Il corpo del 22enne senegalese è stato estratto dai vigili del fuoco domenica pomeriggio, nel quarto giorno di ricerche nella zona colpita dalla slavina. Portato a valle, in città, è stato riconosciuto subito dopo e la Prefettura di Pescara ha potuto comunicare la sua identità. Faye Dame era partito alcuni anni fa dal suo Paese alla ricerca di un'occasione per una vita migliore ed era approdato in Italia dove si era stabilizzato a Torino dopo aver avuto lo status di rifugiato. Era spesso in giro in cerca di lavoro e all'Hotel Rigopiano aveva trovato un breve impiego. In un primo momento di lui non si era saputo niente, poi una coppia scampata alla slavina aveva parlato del lavapiatti straniero dell'albergo e la sua presenza era stata confermata.
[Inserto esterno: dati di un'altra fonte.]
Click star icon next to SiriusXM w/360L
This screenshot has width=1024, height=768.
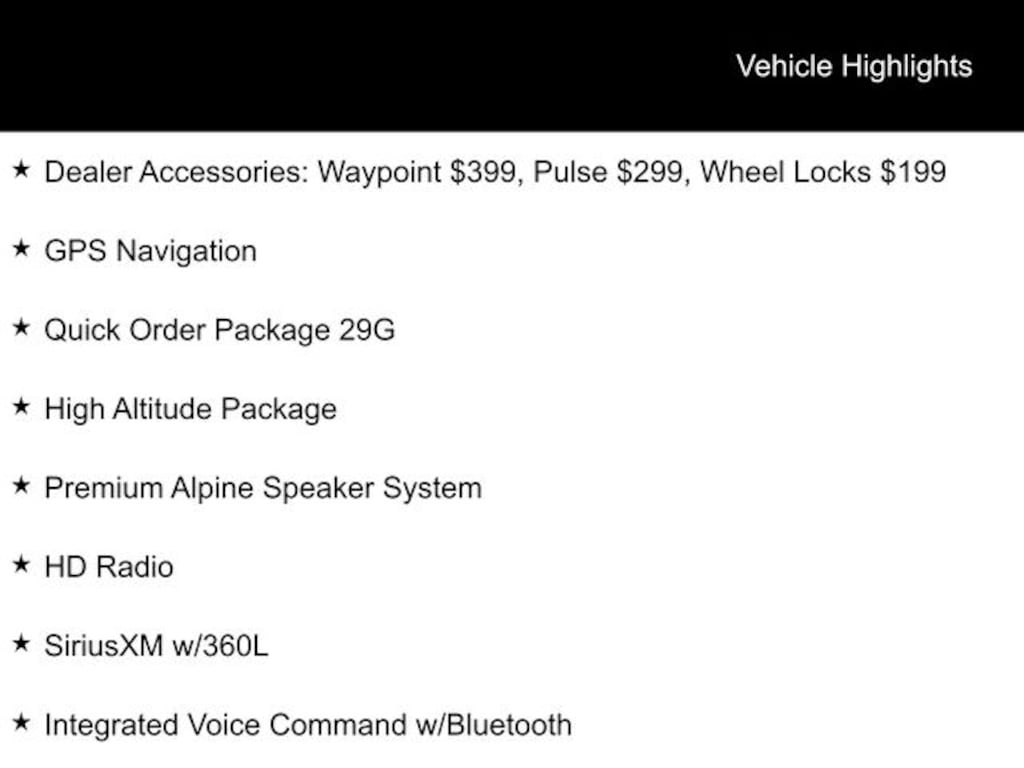click(22, 644)
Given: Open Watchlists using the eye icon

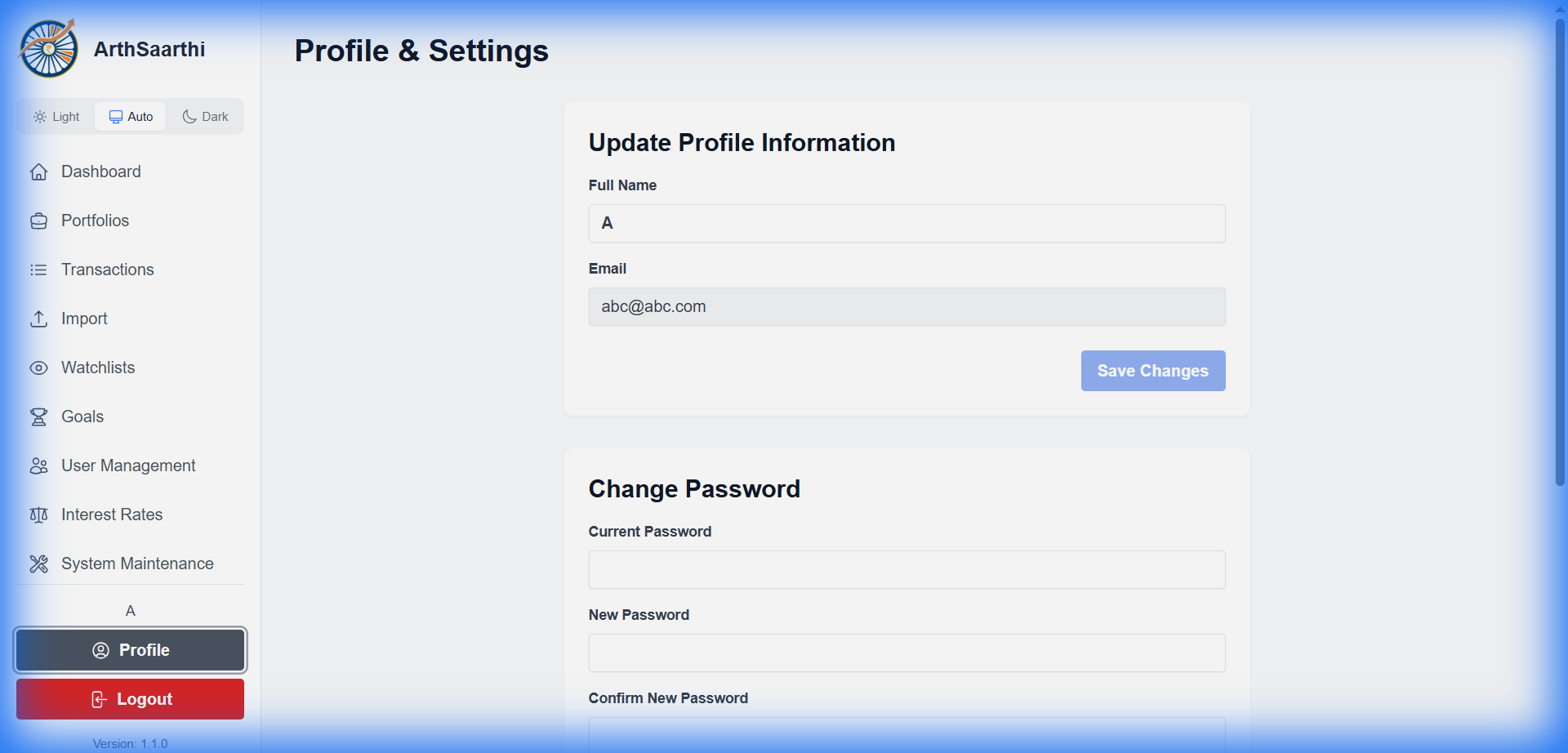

Il 22enne infatti non ha parenti in Italia e nessuno dei suoi familiari che vivono in Francia, Belgio e Senegal, erano a conoscenza della sua attività specifica. Sembra però che non fosse la prima volta che Dame lavorava al Rigopiano, anche nel 2015 pare fosse stato assunto come inserviente. "Siamo in contatto con le comunità senegalesi di Torino, stiamo cercando di raccogliere informazioni su di lui", si è limitata a spiegare la console onoraria del Senegal nel capoluogo piemontese.